A series of genes that are required for TS growth at 37°C have been identified, and these include genes that are involved in signaling pathways, specific cellular functions, and basic metabolism (43). Despite substantial knowledge of the genetics of high-temperature growth in C. neoformans, the specific mechanisms of how these genes support high-temperature growth remain uncertain. In this study, where both tps1 and tps2 mutants were incapable of producing trehalose and growth at 37°C, we have identified a potential mechanism necessary for high-temperature growth. It will be important to determine whether other genes or pathways that produce a TS phenotype rely on trehalose production as a basic stress protectant mechanism for high-temperature survival. Recently, Wang et al. found in a two-hybrid assay with cyclophilin A as a promoter trap that the TPS2 gene was interacting with the gene CPA1 (P. Wang, Abstr. 104th Gen. Meet. Amer. Soc. Microbiol., abstr. F054, 2004), which is known for its importance in high-temperature growth of C. neoformans. However, our transcriptional studies with mutants in several signaling pathways associated with high-temperature growth, including the cpa1 mutant, did not appear to be linked with the three trehalose genes. Furthermore, we examined the possibility that a calcineurin mutant (cna1) which has a TS phenotype and also dies slowly at high temperature might not be able to produce trehalose in the cell. In fact, we found that a cna1 mutant produced amounts of trehalose similar to that produced by H99 at 30°C.

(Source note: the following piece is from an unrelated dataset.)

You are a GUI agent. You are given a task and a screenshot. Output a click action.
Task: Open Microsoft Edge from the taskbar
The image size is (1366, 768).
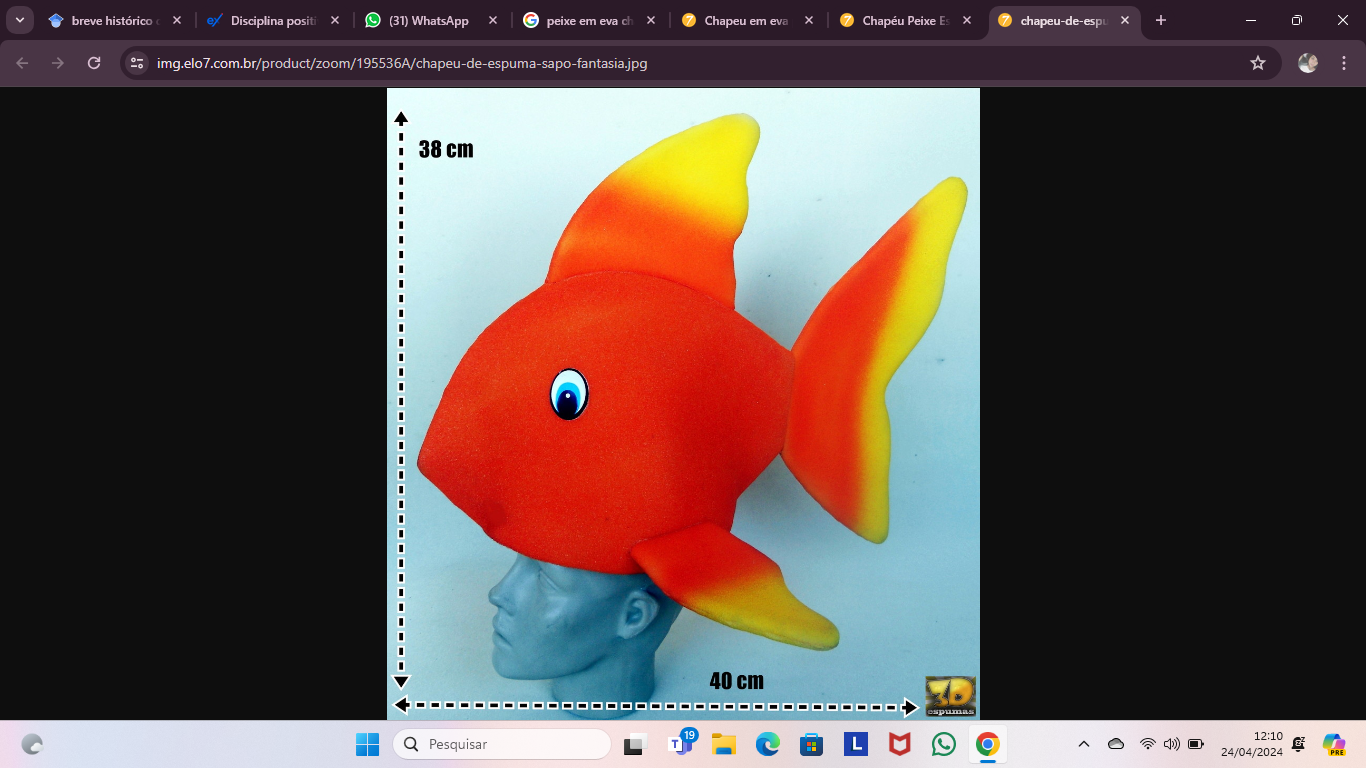point(767,744)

It is apparent from our animal experiments and in vitro phenotypic studies that the trehalose synthesis genes, TPS1 and TPS2, show great promise as drug targets for C. neoformans infections. TPS2 shows value as an antifungal target since it is fungicidal in vitro and it is important in virulence in another medically important fungus, C. albicans (58). Similarly, the C. neoformans tps1 mutant was completely and rapidly eliminated from both immunosuppressed and immunocompetent hosts in this study. As noted for the severely immunosuppressed rabbit meningitis model, in which the poor inflammatory response approximates that of an AIDS patient, the tps1 mutant was rapidly and completely eliminated at an immunologically privileged body site. Furthermore, the trehalose pathway is simple and relatively well understood and is not found in mammals. Since the pathway is essential for C. neoformans survival in the mammalian host, it could be used either as a target for antifungal drugs or for creation of an attenuated TS strain for use as a live immunizing vaccine.